Expression College for Digital Arts announced that several students in its Digital Visual Media program helped create a three-minute trailer showing highlights of a proposed interactive visual game for NASA targeted for use in schools at K-12 level, titled the Miranda Project.

The concept of the educational game was that students would manage an elite group of astronauts sent to discover the mystery of what disaster may have befallen Earths most advanced Space Station Miranda, located in the far reaches of our Solar System. Along the way, they would learn about the Solar System, physics, chemistry, and several other aspects of science through problem solving and practical application.

We want to demonstrate that the challenge to learn can be great fun. NASA has a vast array of planetary data readily available. This research data, if delivered in the video game environment, could increase the power of education, said Patrick Hogan, program manager for NASA Learning Technologies. The Miranda Project highlights the excitement of learning that such a game could have if used for educational purposes.

Expression students and instructors were responsible for the entire development of the production including modeling, rigging, animation, texturing and lighting and compositing, added K.C. Murphy, course director and project producer/director, Expression College for Digital Arts.

Students experiencing the game promo would encounter disaster scenarios on their journey, loss of fuel, damage to the ship, crew injuries, etc. Students would access NASA data for time-dependent (emergency) problem solving, deciphering the needed materials, scanning the Solar System for planets that contain those materials, robot mining of the materials, extracting needed elements and then synthesizing molecules before moving on to the next challenge. Eventually they would reach the ultimate challenge, saving the moon-sized distant Space Station Miranda, which appears to have lost all communication.
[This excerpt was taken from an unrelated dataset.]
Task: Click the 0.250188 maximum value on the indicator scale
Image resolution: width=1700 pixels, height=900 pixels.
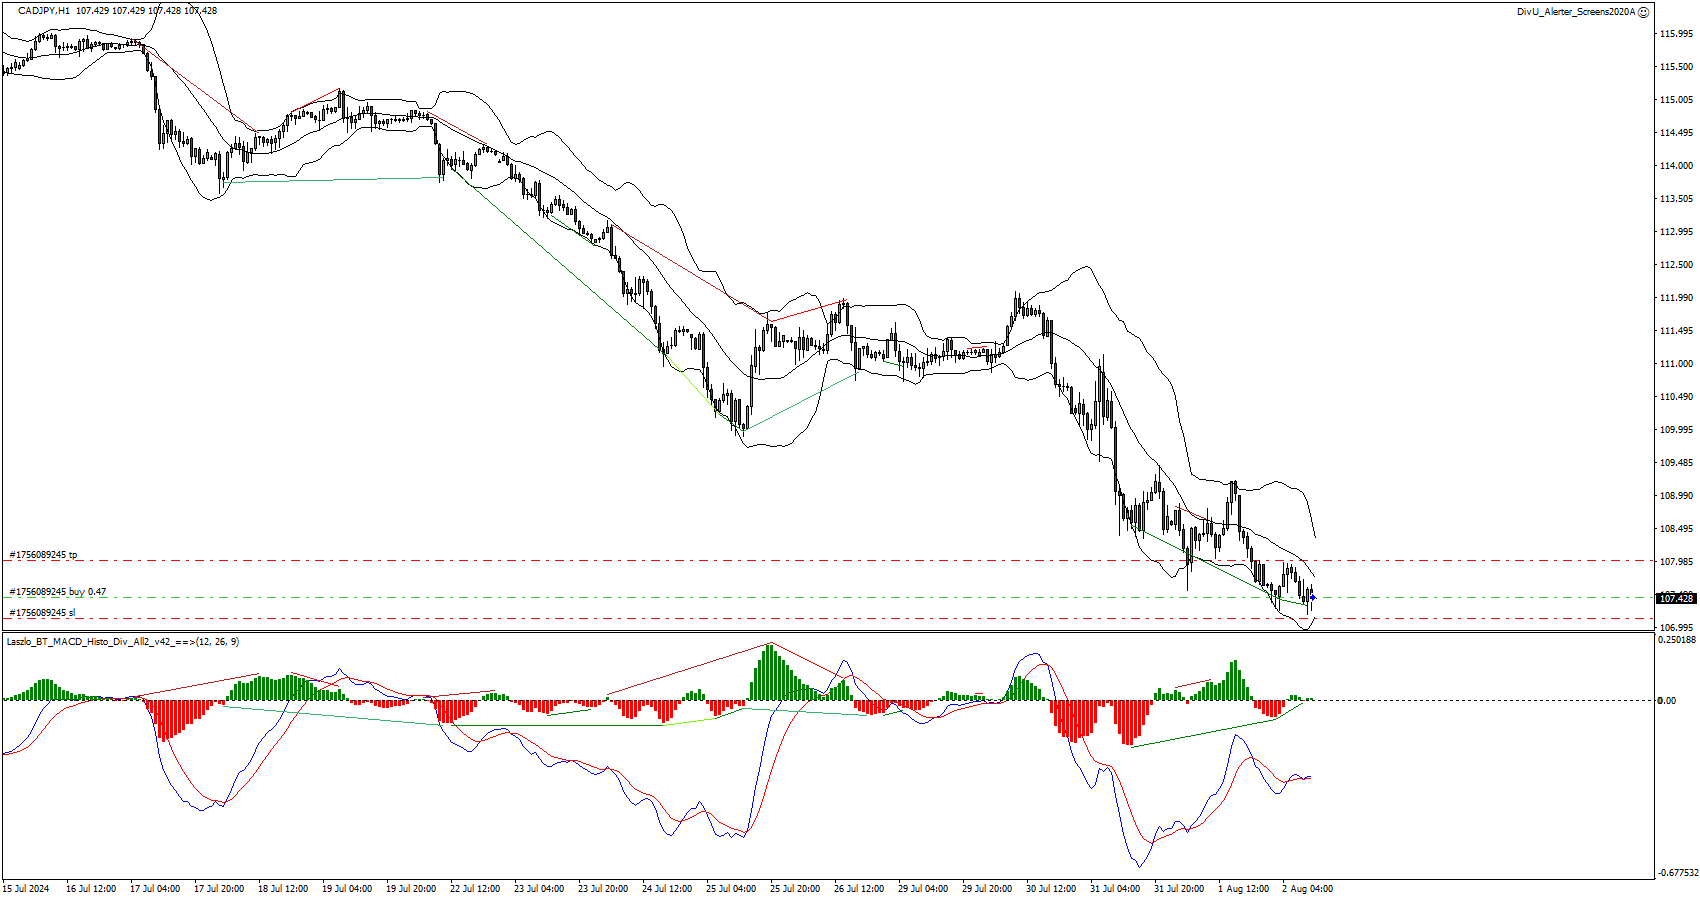Action: pos(1676,640)
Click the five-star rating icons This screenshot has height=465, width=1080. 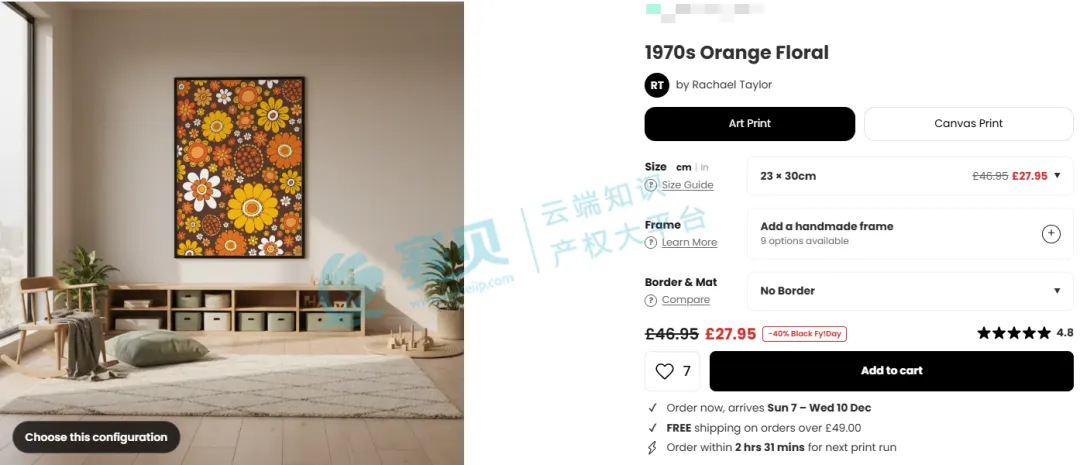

The technology used to create the game promo piece for NASA was available at Expression and included Dell PC Workstations running Alias Maya software and Adobes Photoshop and After Effects.

Founded in 1999 by Gary Platt and Eckart Wintzen, Expression (www.expression.edu) is a unique training ground for animators, visual effects artists, recording engineers, producers and designers. Emeryville, California-based Expression teaches and grants Bachelor degrees in three programs: sound arts; digital visual media (including animation, 3D modeling and visual effects); and digital graphic design. Utilizing the concept of Total Immersion as its teaching philosophy, students live and learn in the digital arts and new media culture for approximately two years. Every five weeks a new class starts, and each class is limited to a small number of students to insure the best professional training and hands-on learning. The student to computer ratio is one to one.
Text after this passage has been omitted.